About this task: Restate each record exactly as it was written.

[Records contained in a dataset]
- - -
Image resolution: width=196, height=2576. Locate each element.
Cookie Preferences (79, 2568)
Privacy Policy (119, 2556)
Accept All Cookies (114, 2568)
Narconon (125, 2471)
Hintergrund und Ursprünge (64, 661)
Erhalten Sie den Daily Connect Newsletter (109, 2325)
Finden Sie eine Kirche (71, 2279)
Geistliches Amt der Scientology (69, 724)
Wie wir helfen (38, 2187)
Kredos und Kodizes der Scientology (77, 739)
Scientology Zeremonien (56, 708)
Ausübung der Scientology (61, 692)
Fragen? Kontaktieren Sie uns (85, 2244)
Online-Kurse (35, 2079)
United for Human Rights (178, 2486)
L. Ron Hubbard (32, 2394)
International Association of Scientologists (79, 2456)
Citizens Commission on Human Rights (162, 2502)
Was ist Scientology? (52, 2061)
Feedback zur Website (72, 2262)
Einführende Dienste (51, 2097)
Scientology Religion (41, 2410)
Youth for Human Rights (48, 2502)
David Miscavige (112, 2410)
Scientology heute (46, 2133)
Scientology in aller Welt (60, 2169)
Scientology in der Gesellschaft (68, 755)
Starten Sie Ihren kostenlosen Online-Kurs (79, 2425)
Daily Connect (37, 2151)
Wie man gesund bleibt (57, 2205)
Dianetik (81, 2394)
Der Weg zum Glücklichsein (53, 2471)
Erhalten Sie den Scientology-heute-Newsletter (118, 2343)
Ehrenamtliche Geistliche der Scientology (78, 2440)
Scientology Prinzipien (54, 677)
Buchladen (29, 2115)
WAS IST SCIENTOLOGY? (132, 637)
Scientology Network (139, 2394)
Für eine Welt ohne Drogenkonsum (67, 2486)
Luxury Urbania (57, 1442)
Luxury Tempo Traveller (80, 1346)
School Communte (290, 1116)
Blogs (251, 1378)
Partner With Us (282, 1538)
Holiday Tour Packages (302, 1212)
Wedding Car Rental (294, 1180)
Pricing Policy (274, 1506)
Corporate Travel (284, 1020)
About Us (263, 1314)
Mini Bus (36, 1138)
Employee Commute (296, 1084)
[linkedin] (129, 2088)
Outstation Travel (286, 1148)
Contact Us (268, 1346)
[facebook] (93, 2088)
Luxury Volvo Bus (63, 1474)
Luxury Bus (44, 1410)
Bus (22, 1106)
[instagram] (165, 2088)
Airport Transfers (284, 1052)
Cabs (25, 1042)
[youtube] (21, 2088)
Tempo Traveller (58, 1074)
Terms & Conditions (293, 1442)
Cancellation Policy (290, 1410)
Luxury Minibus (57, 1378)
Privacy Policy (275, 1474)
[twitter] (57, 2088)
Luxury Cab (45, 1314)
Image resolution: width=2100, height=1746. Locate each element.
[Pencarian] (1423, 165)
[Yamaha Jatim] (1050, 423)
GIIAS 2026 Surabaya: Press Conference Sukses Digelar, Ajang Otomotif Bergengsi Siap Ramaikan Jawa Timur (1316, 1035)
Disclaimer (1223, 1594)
- - -
Exercise output:
Image resolution: width=196, height=2576. Locate each element.
Cookie Preferences (79, 2568)
Privacy Policy (119, 2556)
Accept All Cookies (114, 2568)
Narconon (125, 2471)
Hintergrund und Ursprünge (64, 661)
Erhalten Sie den Daily Connect Newsletter (109, 2325)
Finden Sie eine Kirche (71, 2279)
Geistliches Amt der Scientology (69, 724)
Wie wir helfen (38, 2187)
Kredos und Kodizes der Scientology (77, 739)
Scientology Zeremonien (56, 708)
Ausübung der Scientology (61, 692)
Fragen? Kontaktieren Sie uns (85, 2244)
Online-Kurse (35, 2079)
United for Human Rights (178, 2486)
L. Ron Hubbard (32, 2394)
International Association of Scientologists (79, 2456)
Citizens Commission on Human Rights (162, 2502)
Was ist Scientology? (52, 2061)
Feedback zur Website (72, 2262)
Einführende Dienste (51, 2097)
Scientology Religion (41, 2410)
Youth for Human Rights (48, 2502)
David Miscavige (112, 2410)
Scientology heute (46, 2133)
Scientology in aller Welt (60, 2169)
Scientology in der Gesellschaft (68, 755)
Starten Sie Ihren kostenlosen Online-Kurs (79, 2425)
Daily Connect (37, 2151)
Wie man gesund bleibt (57, 2205)
Dianetik (81, 2394)
Der Weg zum Glücklichsein (53, 2471)
Erhalten Sie den Scientology-heute-Newsletter (118, 2343)
Ehrenamtliche Geistliche der Scientology (78, 2440)
Scientology Prinzipien (54, 677)
Buchladen (29, 2115)
WAS IST SCIENTOLOGY? (132, 637)
Scientology Network (139, 2394)
Für eine Welt ohne Drogenkonsum (67, 2486)
Luxury Urbania (57, 1442)
Luxury Tempo Traveller (80, 1346)
School Communte (290, 1116)
Blogs (251, 1378)
Partner With Us (282, 1538)
Holiday Tour Packages (302, 1212)
Wedding Car Rental (294, 1180)
Pricing Policy (274, 1506)
Corporate Travel (284, 1020)
About Us (263, 1314)
Mini Bus (36, 1138)
Employee Commute (296, 1084)
[linkedin] (129, 2088)
Outstation Travel (286, 1148)
Contact Us (268, 1346)
[facebook] (93, 2088)
Luxury Volvo Bus (63, 1474)
Luxury Bus (44, 1410)
Bus (22, 1106)
[instagram] (165, 2088)
Airport Transfers (284, 1052)
Cabs (25, 1042)
[youtube] (21, 2088)
Tempo Traveller (58, 1074)
Terms & Conditions (293, 1442)
Cancellation Policy (290, 1410)
Luxury Minibus (57, 1378)
Privacy Policy (275, 1474)
[twitter] (57, 2088)
Luxury Cab (45, 1314)
Image resolution: width=2100, height=1746. Locate each element.
[Pencarian] (1423, 165)
[Yamaha Jatim] (1050, 423)
GIIAS 2026 Surabaya: Press Conference Sukses Digelar, Ajang Otomotif Bergengsi Siap Ramaikan Jawa Timur (1316, 1035)
Disclaimer (1223, 1594)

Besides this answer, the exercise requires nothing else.